Giulia Marchello 1, 2, 3, 4 Marco Corneli 1, 5, 3, 4 Charles Bouveyron 1, 2, 3, 4
4 MAASAI - Modèles et algorithmes pour l’intelligence artificielle
CRISAM - Inria Sophia Antipolis - Méditerranée , Laboratoire I3S - SPARKS - Scalable and Pervasive softwARe and Knowledge Systems, UNS - Université Nice Sophia Antipolis (... - 2019), JAD - Laboratoire Jean Alexandre Dieudonné
Abstract : We consider here the problem of co-clustering count matrices with a high level of missing values that may evolve along the time. We introduce a generative model, named dynamic latent block model (dLBM), to handle this situation and which extends the classical binary latent block model (LBM) to the dynamic case.
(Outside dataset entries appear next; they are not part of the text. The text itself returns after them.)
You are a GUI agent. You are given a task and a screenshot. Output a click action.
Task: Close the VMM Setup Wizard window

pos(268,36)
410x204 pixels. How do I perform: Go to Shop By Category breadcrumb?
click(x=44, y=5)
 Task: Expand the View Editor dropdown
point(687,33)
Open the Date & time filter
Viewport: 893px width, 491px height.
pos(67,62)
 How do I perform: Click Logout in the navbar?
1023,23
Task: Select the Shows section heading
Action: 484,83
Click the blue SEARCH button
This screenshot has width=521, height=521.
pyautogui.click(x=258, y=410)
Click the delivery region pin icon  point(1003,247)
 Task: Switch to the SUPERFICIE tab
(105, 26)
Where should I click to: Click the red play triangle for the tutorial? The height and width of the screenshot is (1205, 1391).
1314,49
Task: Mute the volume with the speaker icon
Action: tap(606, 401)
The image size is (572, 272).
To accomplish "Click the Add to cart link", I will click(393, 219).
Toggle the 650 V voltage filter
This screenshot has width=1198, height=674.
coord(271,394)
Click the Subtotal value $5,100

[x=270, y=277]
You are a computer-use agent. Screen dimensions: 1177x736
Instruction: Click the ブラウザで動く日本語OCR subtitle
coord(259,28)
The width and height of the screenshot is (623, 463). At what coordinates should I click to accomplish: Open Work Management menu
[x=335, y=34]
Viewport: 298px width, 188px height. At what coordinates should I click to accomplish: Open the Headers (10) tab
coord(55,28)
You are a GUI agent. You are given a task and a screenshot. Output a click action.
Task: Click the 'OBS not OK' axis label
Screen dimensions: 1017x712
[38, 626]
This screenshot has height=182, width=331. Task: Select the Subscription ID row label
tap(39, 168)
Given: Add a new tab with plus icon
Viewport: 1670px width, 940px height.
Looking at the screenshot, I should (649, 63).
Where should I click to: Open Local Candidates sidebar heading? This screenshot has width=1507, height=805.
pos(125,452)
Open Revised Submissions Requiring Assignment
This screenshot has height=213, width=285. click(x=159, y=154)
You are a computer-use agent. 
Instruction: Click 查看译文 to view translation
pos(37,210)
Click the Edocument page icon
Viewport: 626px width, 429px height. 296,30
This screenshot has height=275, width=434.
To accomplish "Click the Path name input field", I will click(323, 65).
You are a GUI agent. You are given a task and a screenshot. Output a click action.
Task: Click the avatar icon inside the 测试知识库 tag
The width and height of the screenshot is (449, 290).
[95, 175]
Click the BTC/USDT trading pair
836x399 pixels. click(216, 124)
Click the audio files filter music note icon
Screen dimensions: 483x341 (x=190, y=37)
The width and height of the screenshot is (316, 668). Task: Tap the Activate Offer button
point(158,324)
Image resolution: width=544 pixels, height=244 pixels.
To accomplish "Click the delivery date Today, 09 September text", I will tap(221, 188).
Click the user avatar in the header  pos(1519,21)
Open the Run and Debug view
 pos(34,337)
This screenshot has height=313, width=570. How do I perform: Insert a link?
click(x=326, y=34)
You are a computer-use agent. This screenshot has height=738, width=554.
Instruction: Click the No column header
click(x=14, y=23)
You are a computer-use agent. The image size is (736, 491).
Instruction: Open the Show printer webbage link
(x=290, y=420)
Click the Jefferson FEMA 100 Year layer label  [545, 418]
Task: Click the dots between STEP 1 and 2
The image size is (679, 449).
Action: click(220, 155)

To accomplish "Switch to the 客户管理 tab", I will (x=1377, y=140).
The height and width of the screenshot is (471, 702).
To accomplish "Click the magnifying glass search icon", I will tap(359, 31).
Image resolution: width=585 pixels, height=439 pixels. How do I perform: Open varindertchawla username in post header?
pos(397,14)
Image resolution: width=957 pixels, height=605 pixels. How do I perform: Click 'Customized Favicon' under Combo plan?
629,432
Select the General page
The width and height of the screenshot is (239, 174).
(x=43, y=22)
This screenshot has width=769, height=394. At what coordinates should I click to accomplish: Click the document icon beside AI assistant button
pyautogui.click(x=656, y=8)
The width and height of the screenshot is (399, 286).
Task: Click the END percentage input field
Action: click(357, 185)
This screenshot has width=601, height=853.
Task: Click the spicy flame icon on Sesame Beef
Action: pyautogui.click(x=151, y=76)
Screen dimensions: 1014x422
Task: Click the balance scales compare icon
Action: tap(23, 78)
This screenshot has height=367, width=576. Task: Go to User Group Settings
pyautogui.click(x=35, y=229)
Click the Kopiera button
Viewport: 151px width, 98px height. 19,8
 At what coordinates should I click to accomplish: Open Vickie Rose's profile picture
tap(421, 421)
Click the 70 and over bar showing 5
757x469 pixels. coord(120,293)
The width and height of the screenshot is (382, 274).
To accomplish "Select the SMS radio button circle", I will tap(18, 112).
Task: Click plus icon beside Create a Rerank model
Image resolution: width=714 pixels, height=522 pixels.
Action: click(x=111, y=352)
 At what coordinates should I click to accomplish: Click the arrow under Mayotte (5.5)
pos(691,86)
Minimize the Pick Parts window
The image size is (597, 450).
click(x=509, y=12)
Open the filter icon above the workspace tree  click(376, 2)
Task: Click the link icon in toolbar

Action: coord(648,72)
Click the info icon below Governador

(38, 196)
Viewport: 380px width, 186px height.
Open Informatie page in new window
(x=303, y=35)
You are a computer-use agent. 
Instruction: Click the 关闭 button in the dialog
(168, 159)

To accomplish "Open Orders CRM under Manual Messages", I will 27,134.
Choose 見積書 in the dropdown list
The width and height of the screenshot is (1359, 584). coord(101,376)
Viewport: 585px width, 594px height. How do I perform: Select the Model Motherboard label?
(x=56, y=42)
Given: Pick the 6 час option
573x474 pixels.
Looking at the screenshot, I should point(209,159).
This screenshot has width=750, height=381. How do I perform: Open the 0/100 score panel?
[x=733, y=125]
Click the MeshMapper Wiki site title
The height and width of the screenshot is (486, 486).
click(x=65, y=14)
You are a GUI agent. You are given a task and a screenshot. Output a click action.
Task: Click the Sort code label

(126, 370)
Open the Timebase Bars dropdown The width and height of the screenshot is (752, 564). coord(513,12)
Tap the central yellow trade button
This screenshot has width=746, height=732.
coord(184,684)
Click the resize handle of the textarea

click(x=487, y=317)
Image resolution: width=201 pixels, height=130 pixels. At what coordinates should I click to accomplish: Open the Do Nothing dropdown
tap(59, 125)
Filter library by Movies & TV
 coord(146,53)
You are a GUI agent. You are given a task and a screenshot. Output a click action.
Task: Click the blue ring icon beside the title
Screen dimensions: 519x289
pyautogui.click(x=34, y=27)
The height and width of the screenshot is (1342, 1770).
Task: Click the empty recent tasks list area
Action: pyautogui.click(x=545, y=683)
The modeling of the dynamic time framework in a continuous time relies on a non-homogeneous Poisson process, with a latent partition of time intervals. The continuous time is handled by a time partition over the whole considered time period, where the interactions are aggregated on the time intervals of such partition obtaining a sequence of static matrices that allows us to identify meaningful time clusters. We proposed to use the SEM-Gibbs algorithm for model inference and the ICL criterion for model selection. Finally, an application with real-world data is proposed.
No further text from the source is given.